About the Clark County Detention Center
The Clark County Detention Center (CCDC) serves as an prisoner housing facility for the Las Vegas Metropolitan Police Department. Individuals arrested and awaiting trial are also kept there. In those cases, the facility also provides pre trial services such as bond payments. If you or someone you know is ever detained at this facility, there are several CCDC policies that must be adhered to. Knowing these rules will help make the time spent incarcerated a little easier.
There are several ways to provide monetary support to someone incarcerated in the Clark County Detention Center. Credit or debit cards may be used to add money to an account online via www.ezmoneyload.com.

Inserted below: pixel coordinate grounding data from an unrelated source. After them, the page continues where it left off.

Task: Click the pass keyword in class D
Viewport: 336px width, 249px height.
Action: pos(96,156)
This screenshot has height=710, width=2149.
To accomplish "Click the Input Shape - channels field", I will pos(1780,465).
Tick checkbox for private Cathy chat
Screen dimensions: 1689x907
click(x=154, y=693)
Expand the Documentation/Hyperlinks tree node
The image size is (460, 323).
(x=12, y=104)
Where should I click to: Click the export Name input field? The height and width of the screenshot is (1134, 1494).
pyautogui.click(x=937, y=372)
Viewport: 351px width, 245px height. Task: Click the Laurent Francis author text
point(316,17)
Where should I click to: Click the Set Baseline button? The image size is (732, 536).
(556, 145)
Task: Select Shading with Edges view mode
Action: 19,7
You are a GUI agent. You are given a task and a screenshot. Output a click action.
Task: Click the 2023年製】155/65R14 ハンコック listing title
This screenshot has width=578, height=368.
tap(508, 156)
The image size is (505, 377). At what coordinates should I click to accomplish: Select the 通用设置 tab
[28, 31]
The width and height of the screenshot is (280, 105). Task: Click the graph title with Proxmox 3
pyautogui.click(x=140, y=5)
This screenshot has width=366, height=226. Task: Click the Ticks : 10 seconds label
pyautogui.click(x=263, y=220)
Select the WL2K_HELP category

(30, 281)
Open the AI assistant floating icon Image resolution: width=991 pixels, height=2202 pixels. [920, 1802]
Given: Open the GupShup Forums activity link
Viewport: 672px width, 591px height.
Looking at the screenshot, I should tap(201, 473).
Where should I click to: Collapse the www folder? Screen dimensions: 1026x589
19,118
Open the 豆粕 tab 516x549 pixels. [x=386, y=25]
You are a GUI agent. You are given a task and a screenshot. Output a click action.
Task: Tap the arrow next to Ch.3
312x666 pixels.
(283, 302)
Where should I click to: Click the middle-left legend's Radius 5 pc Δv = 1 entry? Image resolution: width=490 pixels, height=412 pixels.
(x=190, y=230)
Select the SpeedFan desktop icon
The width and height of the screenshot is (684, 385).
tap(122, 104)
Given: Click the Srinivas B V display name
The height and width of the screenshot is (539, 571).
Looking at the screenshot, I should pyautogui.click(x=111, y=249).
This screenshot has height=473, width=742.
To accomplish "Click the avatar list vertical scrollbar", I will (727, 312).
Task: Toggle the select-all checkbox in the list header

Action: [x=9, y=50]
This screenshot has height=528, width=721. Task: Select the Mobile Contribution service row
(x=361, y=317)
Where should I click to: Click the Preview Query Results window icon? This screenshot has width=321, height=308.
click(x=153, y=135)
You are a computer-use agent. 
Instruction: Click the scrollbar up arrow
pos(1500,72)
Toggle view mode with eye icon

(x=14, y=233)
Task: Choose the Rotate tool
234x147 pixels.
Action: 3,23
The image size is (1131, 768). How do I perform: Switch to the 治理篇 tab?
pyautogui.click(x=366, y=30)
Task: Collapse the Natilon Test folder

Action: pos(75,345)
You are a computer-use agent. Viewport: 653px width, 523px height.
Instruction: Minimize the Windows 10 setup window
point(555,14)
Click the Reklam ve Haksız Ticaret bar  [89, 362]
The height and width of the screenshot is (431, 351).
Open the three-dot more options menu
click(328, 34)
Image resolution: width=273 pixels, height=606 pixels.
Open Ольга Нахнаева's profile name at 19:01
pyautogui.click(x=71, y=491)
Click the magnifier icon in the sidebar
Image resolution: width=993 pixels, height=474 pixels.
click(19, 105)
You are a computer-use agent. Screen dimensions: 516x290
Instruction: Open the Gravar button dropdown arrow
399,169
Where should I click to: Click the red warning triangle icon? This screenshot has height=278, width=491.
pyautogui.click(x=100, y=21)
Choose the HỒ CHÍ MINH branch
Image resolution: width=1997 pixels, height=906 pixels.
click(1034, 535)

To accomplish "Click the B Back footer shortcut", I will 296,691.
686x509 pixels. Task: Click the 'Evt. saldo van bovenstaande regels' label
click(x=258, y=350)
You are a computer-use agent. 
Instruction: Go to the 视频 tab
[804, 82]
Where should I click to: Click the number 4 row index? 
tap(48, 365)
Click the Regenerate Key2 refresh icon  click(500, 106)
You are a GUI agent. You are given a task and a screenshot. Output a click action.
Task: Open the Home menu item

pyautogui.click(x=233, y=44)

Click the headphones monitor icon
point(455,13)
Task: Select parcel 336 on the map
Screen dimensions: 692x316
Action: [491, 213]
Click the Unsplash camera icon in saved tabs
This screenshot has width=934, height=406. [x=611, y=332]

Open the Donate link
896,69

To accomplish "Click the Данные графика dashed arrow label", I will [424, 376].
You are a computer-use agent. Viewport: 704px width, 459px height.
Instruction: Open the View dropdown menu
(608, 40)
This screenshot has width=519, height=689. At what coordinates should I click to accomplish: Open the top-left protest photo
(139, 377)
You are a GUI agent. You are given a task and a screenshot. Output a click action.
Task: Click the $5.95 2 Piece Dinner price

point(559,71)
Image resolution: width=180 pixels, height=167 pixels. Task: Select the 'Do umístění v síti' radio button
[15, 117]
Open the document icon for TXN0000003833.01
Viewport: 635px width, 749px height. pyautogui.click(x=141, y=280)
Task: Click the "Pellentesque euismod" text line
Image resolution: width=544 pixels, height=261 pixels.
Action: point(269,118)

Funds may also be added over the telephone by calling 1-888-497-2387. Any monetary relief provided posts to the individual’s account within 24 hours.
Mail may be sent to an individual incarcerated within the CCDC, provided it adheres to several guidelines. First, it must be addressed to the Clark County Detention Center and include the individual’s name and ID number. All publications must come directly from the publisher, rather than a private individual. It should also be noted that no material deemed obscene or pornographic in nature will be accepted. Finally, make sure no photos exceed the dimensions of 6”x8”.
Unfortunately, people in the custody of the Clark County Detention Center are not allowed to receive phone calls. The only exception is a case of emergency and during situations like those, the CCDC must be contacted directly. All outgoing calls made by detainees are collect; the recipient of the call will be charged by the telephone service provider. Teletypewriter (TTY) services are available for prisoners who are hearing impaired and the Clark County Detention Center also provides interpretation services for people who don’t speak English.
People looking for individuals incarcerated in the CCDC have two ways to find them: online and telephone. Prisoners may be found online by their last name, Inmate ID number or case number. People recently jailed, under the age of 18 or in protective custody may not be found online. In such cases, people searching for them can call directly and find individuals according to name, ID # or case number.